On m’a montré tout ça. Les étapes de la dilution, la fabrication des granules, leur imprégnation ou encore comment sont confectionnés les comprimés et comment ils sont contrôlés et emballés. Le site situé à Messimy est hyper sécurisé. Nous avons été au top de la glamouritude avec nos blouses et nos charlottes. Mais tout cela est plutôt rassurant. Je suis rassurée de voir que tout est contrôlé, que tout est sous atmosphère protectrice, que les gens qui y travaillent sont pour la plupart des professionnels de la santé.

Pour rappel, les granules sont remboursables quand ils sont prescrits par des médecins ou des sages femmes. Sinon le prix d’un tube est toujours aux alentours de 2€ et est resté inchangé depuis des années pour que l’homéopathie reste accessible au plus grand nombre et se démocratise. Elle reste une façon de se soigner sans risques pour les femmes enceintes, les nourrissons, les jeunes enfants et les personnes âgées. Elle s’adresse à tout le monde sans différence d’âge ou de poids.

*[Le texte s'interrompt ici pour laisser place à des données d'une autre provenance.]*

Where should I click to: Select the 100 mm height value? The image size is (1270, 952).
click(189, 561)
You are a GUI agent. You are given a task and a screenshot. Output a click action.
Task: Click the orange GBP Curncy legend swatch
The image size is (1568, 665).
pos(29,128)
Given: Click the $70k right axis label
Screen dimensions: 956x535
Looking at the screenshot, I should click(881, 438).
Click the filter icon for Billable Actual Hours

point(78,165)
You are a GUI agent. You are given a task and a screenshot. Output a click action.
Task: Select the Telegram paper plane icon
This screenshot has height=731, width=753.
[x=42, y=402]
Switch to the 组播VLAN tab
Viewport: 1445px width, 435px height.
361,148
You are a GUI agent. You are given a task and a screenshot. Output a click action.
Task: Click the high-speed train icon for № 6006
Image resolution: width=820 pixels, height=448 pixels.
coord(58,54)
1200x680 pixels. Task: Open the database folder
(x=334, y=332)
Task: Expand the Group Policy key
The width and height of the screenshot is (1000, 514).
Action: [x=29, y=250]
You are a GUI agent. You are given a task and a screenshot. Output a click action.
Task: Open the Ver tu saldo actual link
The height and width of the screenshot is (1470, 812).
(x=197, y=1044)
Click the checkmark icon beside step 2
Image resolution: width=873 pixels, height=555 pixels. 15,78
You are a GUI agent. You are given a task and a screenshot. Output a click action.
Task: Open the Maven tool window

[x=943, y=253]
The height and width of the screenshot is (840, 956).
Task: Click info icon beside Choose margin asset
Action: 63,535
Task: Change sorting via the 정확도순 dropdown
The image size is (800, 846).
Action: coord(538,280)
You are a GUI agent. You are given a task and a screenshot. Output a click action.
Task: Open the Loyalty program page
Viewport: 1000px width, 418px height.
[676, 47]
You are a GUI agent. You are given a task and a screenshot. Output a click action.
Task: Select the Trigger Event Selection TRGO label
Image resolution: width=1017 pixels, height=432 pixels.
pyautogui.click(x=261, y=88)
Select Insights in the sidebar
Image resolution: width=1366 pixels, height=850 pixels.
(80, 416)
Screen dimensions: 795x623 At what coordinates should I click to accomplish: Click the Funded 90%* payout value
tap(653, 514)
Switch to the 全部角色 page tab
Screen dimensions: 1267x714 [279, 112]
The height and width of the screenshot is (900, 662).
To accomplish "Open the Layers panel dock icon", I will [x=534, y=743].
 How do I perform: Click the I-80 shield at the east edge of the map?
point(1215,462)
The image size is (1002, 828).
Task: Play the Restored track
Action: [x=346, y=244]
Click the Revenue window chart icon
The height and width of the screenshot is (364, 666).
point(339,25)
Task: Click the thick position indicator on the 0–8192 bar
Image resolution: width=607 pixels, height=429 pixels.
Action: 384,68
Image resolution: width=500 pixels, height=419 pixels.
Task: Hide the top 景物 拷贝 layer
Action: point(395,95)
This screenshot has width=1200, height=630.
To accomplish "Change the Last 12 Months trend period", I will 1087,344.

Je ne sais pas s’il existe des granules du bonheur mais en tout cas chez Boiron tout le monde a le sourire et est fier d’y travailler. Merci à Christian Boiron, directeur général, et à tous ses collaborateurs de nous avoir ouvert les portes de leur site, de nous avoir expliqué leur métier et leurs ambitions en toute transparence, et de nous avoir expliqué avec des mots simples toute cette science de l’homéopathie, dont nous avons tous quelques tubes dans nos tiroirs pour soigner nos petits bobos et autres maladies.